March of the Unemployed
Historical Re-enactment with EE
Chicago, IL, March 6, 2011

Pocket Guide to Hell Presents the Great Hull House Hunger Procession of 1915

In honor of the 150th anniversary of Jane Addams' birth and recognizing Hull House's continued commitment to social and public policies that impact the lives of the communities it serves, I propose to stage a reenactment of the 1915 Hunger Procession to recognize the 1500 men, women, and children who marched from Hull House to petition City Hall to address Chicago's high unemployment rate. With the city's current unemployment rate hovering around 10.5%, which is higher than it was in 1915, this is an opportune moment to remember the efforts of past Chicagoans to respond to this challenge. Whereas the original procession was a protest, the reenactment will be more like a parade, commemorating the courage of activists like Lucy Parsons, Irwin St. John Tucker, and Jane Addams while drawing attention to current Hull House programs like CTC, HELP, and Re-Thinking Soup, all of which continue the work of these individuals in the present.

On January 17, 1915 the Hull House-sponsored League of the Unemployed convened in Bowen Hall to discuss the unemployment crisis that was bringing many Chicagoans to the brink of starvation. While some 900 people—immigrants and native-born, laborers and hobos, progressives and radicals—filled the Hall, an equal number crowded the street, straining to hear speeches by everyone from nationally-known activists like Lucy Parsons to a neighborhood baker. After a quick vote, those gathered decided to march north on Halsted in the direction of City Hall. Despite meeting with fierce resistance by the police, the marchers managed to make it as far as Madison before the procession was forced to end. While the marchers lost that day—twenty-one people were arrested for "rioting" and "parading without a license"—they later, with the support of Jane Addams, won in court. The 1915 Hunger Procession remains a strong affirmation of the constitutional right to free assembly and to petition the government with grievances.
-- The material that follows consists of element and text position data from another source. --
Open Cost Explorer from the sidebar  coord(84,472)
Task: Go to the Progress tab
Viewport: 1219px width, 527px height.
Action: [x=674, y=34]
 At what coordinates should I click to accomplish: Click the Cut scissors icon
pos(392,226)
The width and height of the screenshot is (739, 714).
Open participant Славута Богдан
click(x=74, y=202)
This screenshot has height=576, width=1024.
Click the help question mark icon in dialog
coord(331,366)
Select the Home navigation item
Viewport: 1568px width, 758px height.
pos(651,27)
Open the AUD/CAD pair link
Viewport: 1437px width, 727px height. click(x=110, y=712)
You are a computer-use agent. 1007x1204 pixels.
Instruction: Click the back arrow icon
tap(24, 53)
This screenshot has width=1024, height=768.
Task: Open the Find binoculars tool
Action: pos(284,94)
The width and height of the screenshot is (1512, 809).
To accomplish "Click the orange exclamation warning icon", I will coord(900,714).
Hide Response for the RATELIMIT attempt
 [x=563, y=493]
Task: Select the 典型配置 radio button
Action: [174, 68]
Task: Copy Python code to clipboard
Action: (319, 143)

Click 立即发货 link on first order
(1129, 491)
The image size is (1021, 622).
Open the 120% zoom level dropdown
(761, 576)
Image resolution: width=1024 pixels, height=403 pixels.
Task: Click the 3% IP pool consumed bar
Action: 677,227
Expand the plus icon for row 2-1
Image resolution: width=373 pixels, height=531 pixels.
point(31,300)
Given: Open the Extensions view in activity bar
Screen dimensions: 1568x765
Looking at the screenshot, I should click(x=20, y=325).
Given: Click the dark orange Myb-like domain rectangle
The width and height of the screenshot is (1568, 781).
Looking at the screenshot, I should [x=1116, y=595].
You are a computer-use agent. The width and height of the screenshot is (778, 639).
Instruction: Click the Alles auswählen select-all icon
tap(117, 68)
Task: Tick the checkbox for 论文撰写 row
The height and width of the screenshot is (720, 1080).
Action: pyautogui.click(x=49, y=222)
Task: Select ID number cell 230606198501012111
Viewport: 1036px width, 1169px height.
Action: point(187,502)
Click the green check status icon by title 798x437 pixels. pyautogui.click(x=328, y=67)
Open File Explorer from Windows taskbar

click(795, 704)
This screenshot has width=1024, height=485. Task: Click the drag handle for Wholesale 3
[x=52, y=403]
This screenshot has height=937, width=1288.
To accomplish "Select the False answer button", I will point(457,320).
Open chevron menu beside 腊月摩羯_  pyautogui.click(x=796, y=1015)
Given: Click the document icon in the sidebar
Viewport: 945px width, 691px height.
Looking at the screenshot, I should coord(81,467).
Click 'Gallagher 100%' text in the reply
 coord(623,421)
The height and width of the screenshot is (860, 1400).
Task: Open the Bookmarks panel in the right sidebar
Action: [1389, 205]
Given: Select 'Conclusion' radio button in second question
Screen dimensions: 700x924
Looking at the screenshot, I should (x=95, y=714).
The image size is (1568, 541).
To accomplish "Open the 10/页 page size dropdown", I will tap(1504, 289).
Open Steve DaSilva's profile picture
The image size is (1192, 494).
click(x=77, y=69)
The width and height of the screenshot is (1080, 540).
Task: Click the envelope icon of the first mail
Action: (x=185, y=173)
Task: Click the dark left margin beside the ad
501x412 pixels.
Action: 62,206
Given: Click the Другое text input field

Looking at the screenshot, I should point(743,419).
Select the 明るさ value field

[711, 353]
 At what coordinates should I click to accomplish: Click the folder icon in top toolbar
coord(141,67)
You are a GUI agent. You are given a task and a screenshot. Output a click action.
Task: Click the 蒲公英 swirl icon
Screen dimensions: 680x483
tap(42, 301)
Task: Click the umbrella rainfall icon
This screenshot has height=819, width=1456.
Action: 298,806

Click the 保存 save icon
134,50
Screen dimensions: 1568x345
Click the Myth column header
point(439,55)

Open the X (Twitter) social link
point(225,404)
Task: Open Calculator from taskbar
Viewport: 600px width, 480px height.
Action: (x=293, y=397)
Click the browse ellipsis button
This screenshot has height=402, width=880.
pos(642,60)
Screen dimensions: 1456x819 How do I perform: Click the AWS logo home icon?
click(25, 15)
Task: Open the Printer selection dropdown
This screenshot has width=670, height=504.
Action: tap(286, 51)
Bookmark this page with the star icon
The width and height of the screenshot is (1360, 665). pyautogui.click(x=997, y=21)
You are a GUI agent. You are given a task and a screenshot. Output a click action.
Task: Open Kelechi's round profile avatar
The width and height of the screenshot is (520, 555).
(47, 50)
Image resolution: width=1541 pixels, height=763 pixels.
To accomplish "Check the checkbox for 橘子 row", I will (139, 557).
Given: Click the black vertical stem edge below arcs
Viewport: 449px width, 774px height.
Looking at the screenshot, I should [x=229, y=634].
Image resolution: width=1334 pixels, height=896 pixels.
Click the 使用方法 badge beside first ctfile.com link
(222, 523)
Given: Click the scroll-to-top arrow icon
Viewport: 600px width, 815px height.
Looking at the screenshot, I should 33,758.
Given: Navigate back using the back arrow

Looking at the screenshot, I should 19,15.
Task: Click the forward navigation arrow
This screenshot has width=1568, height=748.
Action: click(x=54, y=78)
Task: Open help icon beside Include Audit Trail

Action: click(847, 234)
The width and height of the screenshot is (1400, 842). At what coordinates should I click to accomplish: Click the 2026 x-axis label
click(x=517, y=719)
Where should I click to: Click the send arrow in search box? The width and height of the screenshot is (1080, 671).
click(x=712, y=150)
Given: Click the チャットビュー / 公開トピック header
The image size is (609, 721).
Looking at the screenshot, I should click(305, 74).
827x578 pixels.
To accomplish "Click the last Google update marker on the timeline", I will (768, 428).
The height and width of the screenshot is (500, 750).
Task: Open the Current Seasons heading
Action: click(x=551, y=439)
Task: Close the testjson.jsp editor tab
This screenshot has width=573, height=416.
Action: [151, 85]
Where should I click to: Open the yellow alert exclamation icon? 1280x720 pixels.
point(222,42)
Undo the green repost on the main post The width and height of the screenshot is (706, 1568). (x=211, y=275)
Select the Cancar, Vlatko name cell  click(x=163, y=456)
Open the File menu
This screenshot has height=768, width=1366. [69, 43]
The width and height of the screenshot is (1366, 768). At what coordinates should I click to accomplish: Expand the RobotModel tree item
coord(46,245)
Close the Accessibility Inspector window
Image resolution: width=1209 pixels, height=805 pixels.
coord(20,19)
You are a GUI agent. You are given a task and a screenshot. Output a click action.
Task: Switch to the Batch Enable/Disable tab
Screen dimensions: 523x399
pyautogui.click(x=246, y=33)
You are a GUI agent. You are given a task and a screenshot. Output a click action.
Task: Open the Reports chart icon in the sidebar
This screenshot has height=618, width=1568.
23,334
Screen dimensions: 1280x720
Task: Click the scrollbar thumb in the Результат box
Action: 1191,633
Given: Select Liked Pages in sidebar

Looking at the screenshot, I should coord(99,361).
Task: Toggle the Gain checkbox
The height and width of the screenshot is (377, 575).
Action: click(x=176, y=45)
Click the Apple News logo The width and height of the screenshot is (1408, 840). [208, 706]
Pocket Guide to Hell's Great Hull House Hunger Procession of 1915 will follow the original route along Halsted from Polk to Madison. At each intersection my collaborators and I will restage a key moment from the event in order to bring the past into the present. At the beginning of the Procession, I will encourage spectators to join in as the hunger marchers themselves, making the experience an interactive one. Afterward we will gather at the Dining Hall for conversation, refreshments, and the opportunity to share experiences with unemployment either in person or as messages posted to the bulletin board, similar to what I saw at Re-Thinking Soup. These messages as well as documentation of the Procession will be given to the Hull House Museum for its archives. The event will last approximately two hours. It will be free and open to all, just like the original procession.